Here's an example code snippet from my upcoming book DSLs In Action that models the business rules for a trading DSL. When you do a trade on a stock exchange you get charged a list of tax and fee components depending on the market where you execute the trade. The following snippet models a business rule using Scala that finds out the list of applicable tax/fee heads for a trade ..
class TaxFeeRulesImpl extends TaxFeeRules {
override def forTrade(trade: Trade): List[TaxFee] = {
(forHKG orElse
forSGP orElse
forAll)(trade.market)
}
val forHKG: PartialFunction[Market, List[TaxFee]] = {
case HKG =>
// in real life these can come from a database
List(TradeTax, Commission, Surcharge)
}
val forSGP: PartialFunction[Market, List[TaxFee]] = {
case SGP =>
List(TradeTax, Commission, Surcharge, VAT)
}
val forAll: PartialFunction[Market, List[TaxFee]] = {
case _ => List(TradeTax, Commission)
}
//..
}
The method forTrade clearly expresses the business rule, which reads almost as expressive as the English version ..
"Get the Hong Kong specific list for trades executed on the Hong Kong market OR Get the Singapore specific list for trades executed on the Singapore market OR Get the most generic list valid for all other markets"
Note how Scala PartialFunction s can be chained together to give the above model an expressive yet succinct syntax.
The Language Interface evolves Top Down
Here you start with the domain user.

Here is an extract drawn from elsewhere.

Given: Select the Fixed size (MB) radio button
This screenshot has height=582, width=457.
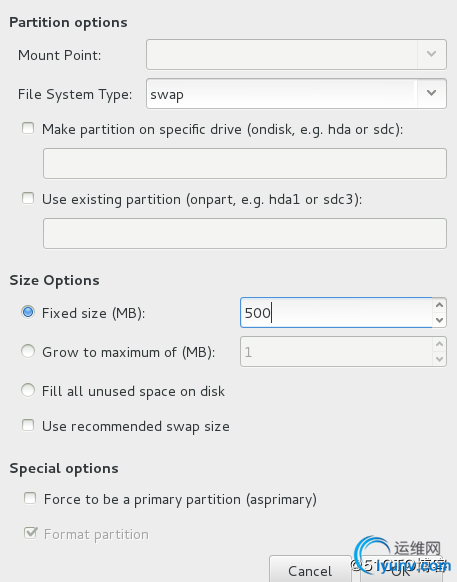Looking at the screenshot, I should (28, 312).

What dialect does he use on the trading desk ? And then you try to build an interpreter around that which uses the services that the semantic model publishes. I call this thin layer of abstraction a DSL Facade that sits between your DSL script and the underlying domain model and acts as the glue.
It also depends a lot on the host language as to how you would like to implement the facade. With a language like Lisp, macros can come in very handy in designing an interpreter layer for the facade. And with macros you do bottom up programming, bending the host language to speak your dialect.
When you are developing an external DSL, the EBNF rules that you specify act as the DSL Facade for growing your syntax. Within the rules you can use foreign code embedding to interact with your semantic model.
In summary, when you design a DSL, the semantic model is as important as the dialect that it speaks. Having a well designed semantic model is an exercise in designing well-engineered abstractions. And as I mention in my book, the four qualities of good abstractions are minimalism, distillation, extensibility and composability.